"People need to know black lives and brown lives matter as much as white lives. It's what we still have to aspire to. I said it yesterday. I believe it. This is not just a problem in New York City; it is an American problem, an American challenge. It's an issue that goes back to the founding of this republic that we still haven't solved. Our generation has to resolve it."
– New York City Mayor Bill DeBlasio, who announced on Dec. 4 that 22,000 New York City police officers would be retrained in response to the death of Eric Garner after being put in a chokehold by police
During the same week in which Mayor Buddy Dyer was zip-a-dee-downtowning at his annual address celebrating our shiny new things, like co-working spaces and bike-share programs and whatnot (see cover story, page 11), an ad hoc cadre of activists and citizens gathered at the corner of East Colonial Drive and Magnolia Avenue, just outside of downtown, to draw more attention to dirty old things like police brutality, racism and excessive force.
A group of people gathered at 5 p.m. to "shut it down," as they say, in response to the recent grand jury decisions not to indict police officers in New York and Ferguson, Missouri, who were implicated in the deaths of unarmed black men. In Ferguson (as you've heard, unless you've been willfully ignorant), officer Darren Wilson shot black teen Mike Brown to death, even after the kid ran away from him. The incident, and the grand jury's subsequent decision not to indict on any charges at all, resulted in looting and riots that rocked the small city just outside St. Louis. Just last week, in New York's Staten Island, a grand jury cleared NYPD officer Daniel Pantaleo, who in July tackled a 43-year-old unarmed black man named Eric Garner and placed him in a chokehold with his head pushed down to the ground – the man was clearly subdued and crying out that he could not breathe, mind you – for the alleged crime of peddling loose cigarettes in the park. Garner's death was ruled a homicide, but somehow that didn't matter to the grand jury – it didn't think Pantaleo should be tried for anything.
So across the United States on the evening of Dec. 4, people gathered on street corners and freeways and in downtowns, shouting "hands up, don't shoot" and "we can't breathe," blocking traffic and shutting down roadways. In New York City, CNN reported, they blocked the entrance to the Holland Tunnel, which connects Manhattan with the state of New Jersey. In Boston, people held a sit-in on the Charlestown Bridge and briefly blocked a portion of the Massachusetts Turnpike. In Orlando, about 100 people gathered on the street corners near Colonial and Magnolia, walking into traffic holding signs and marching. According to Alma Hill, an Orlando Weekly contributor who covered the protest, it was a peaceful, respectful demonstration.
"Lots of police were present," she says, "but the protesters were well-organized and pretty well-mannered. ... They marched the four corners of that intersection and even waited for the walk signs to move each time."

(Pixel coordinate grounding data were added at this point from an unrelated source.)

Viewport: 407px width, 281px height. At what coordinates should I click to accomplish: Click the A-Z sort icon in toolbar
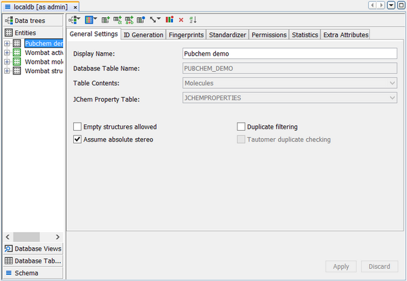193,20
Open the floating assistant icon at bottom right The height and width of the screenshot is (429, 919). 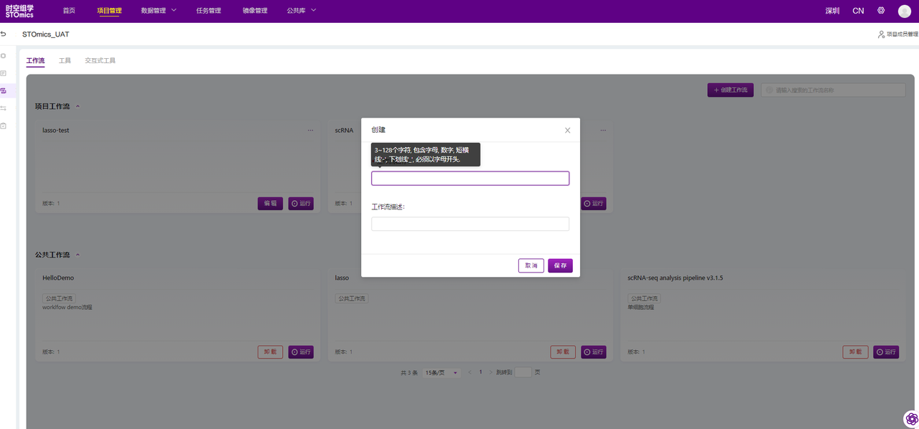[x=911, y=418]

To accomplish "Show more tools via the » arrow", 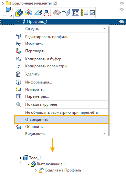I will point(92,13).
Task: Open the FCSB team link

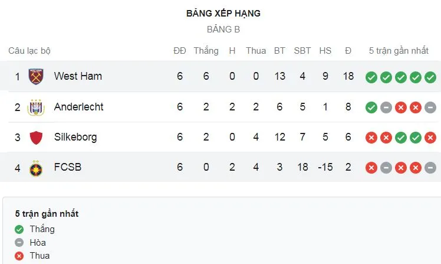Action: [x=67, y=167]
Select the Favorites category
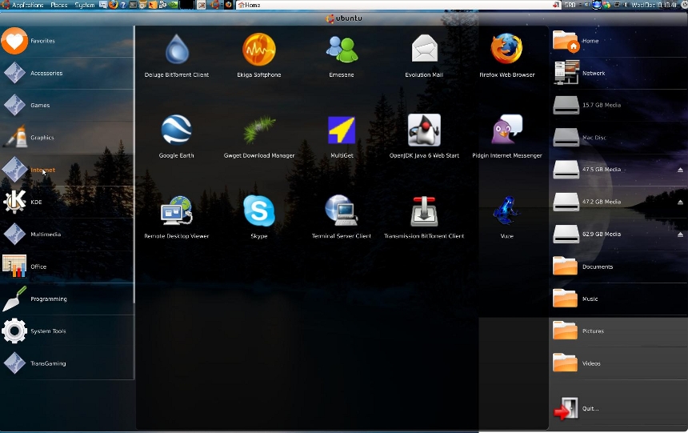 pyautogui.click(x=66, y=41)
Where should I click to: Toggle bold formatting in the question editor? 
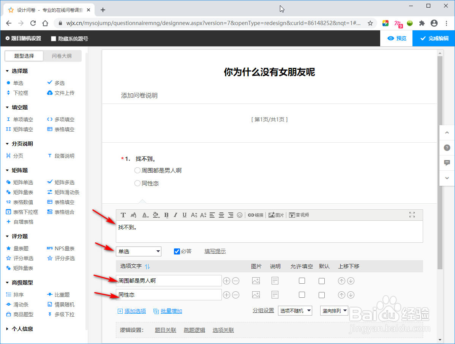click(166, 215)
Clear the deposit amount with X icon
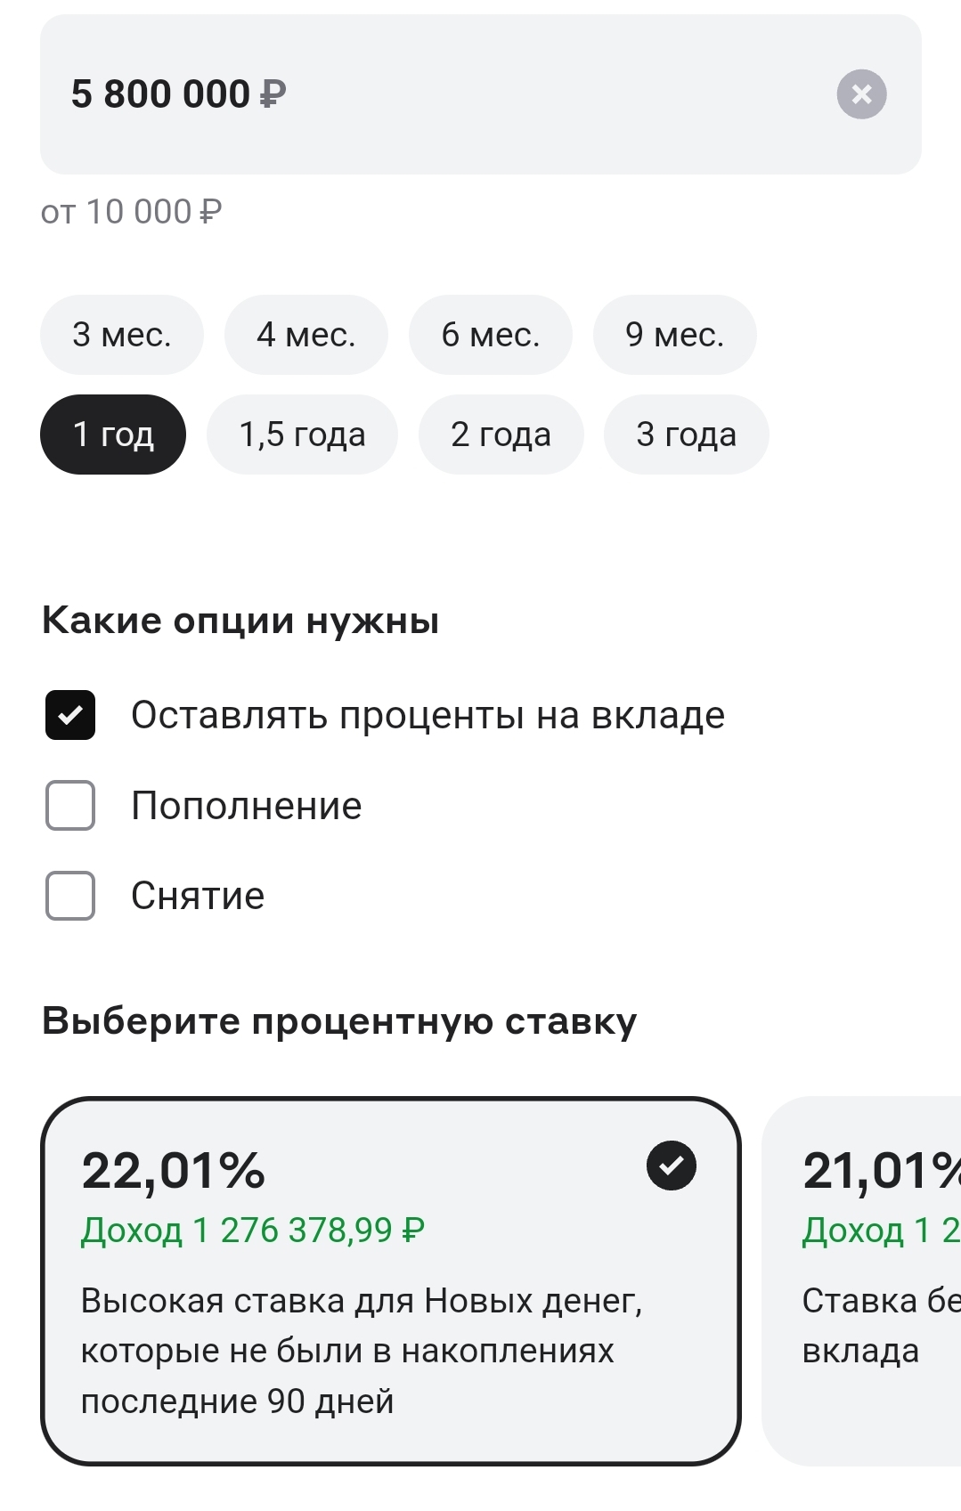The height and width of the screenshot is (1511, 961). [861, 94]
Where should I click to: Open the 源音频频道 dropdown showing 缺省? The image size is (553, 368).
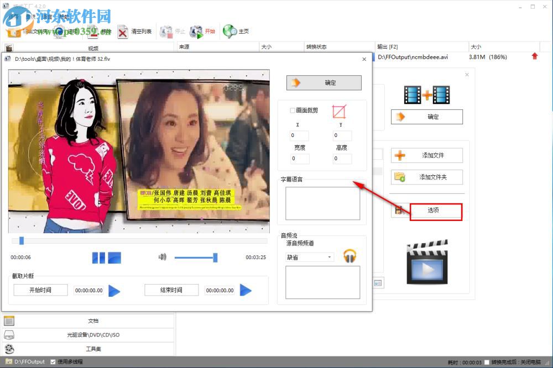click(x=309, y=257)
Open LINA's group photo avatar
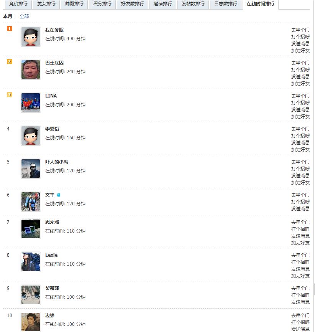The width and height of the screenshot is (315, 332). 31,102
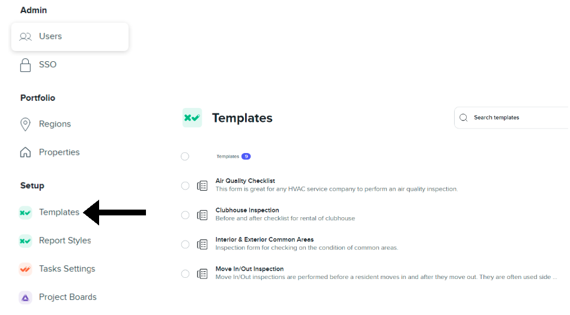Click the purple Project Boards icon
This screenshot has width=570, height=315.
coord(25,298)
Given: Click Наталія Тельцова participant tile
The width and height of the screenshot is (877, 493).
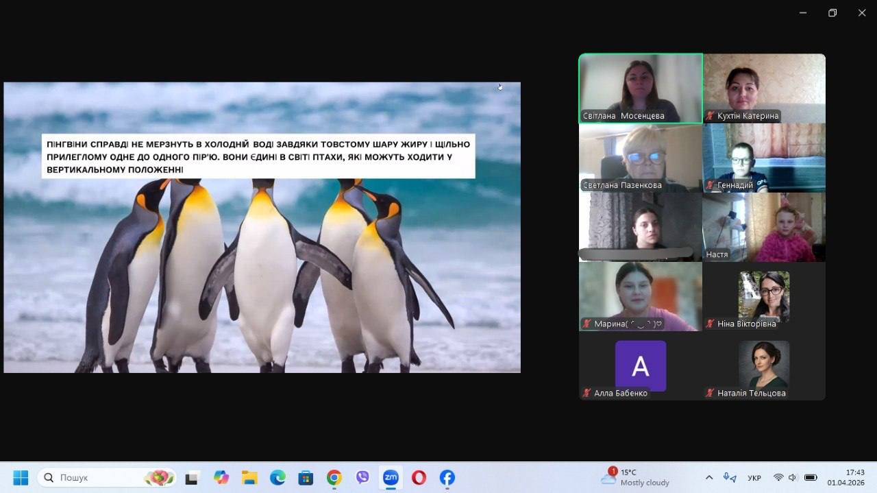Looking at the screenshot, I should (764, 366).
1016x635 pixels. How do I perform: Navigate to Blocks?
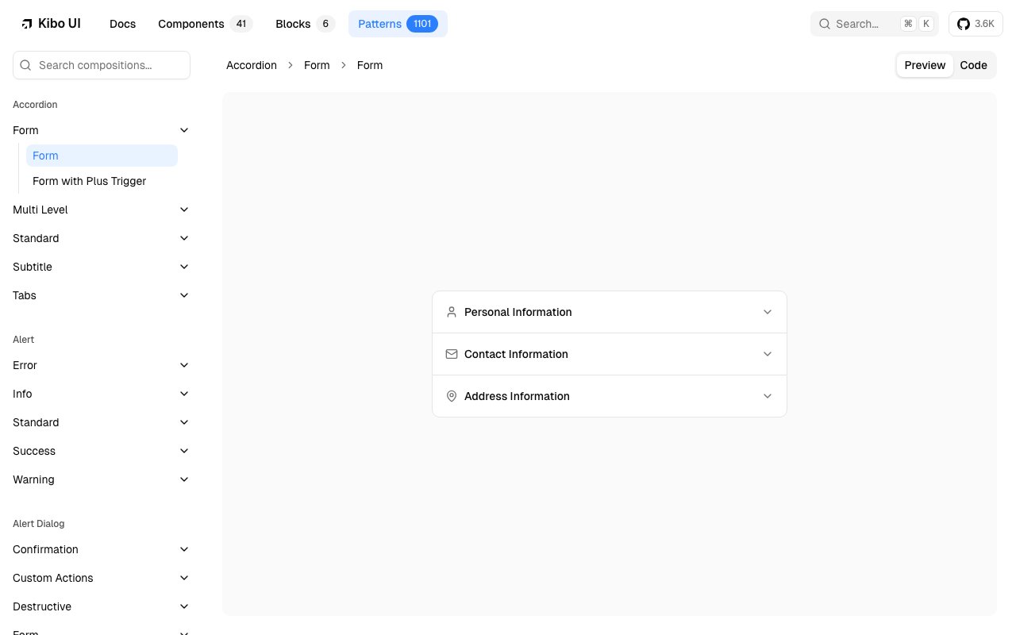pyautogui.click(x=293, y=24)
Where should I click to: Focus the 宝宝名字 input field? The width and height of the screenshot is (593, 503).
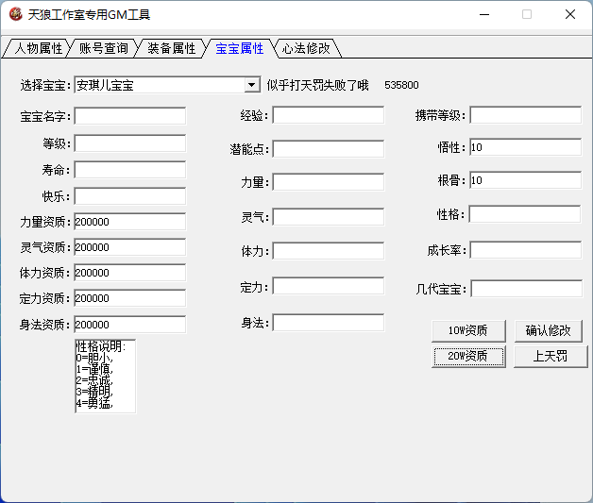[x=130, y=116]

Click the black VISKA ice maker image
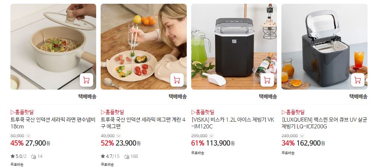(234, 47)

That doesn't mean that there wasn't some derision – there always is – aimed at the group. One protester, Kai Porter, says she was approached by people who didn't get why Orlando residents would protest incidents that happened in Missouri and New York – and they certainly didn't get the fact that, yes Virginia, there is an undercurrent of racist culture alive in America in 2014.
"People need to know that this is not the kind of thing we're going to stand for, whether it's in New York or here or anywhere nationwide," Porter says. "This is about more than New York or Ferguson. Yes, you have the police brutality part, but then you also have the other cases that have the element of racial profiling. And you have the narrative where, after someone dies, people publish all this stuff trying to run a smear campaign against a dead person – you know, saying they weren't innocent enough, therefore their death wasn't really a crime, because they were a thug or a gang member."
Indeed, just as hatemongers and conservative commentators (often one and the same, sad to say) spent an inordinate amount of time digging up Trayvon Martin's teenage indiscretions to showcase that he was just begging to get shot by a vigilante neighbor for the crime of walking while black, they've done the same to Mike Brown and Eric Garner in some kind of misguided show of support for police.
It's downright depressing, really – and it's even more depressing when people insist that we live in a postracial society, that race doesn't really matter and that these protests are little more than "white guilt" or "race-baiting," two phrases you hear thrown about by commentators a lot these days.
"I remember once I had a panel discussion at UCF after the Trayvon shooting with some prominent media figures," says Hill, a black woman and a student at UCF, in an email about the recent rally. "One person actually said, 'I thought we were past all this, I mean we have a black president!' Another argued that the fact that Trayvon had marijuana in his system was something that was a major factor when considering why he was killed. FACEPALM."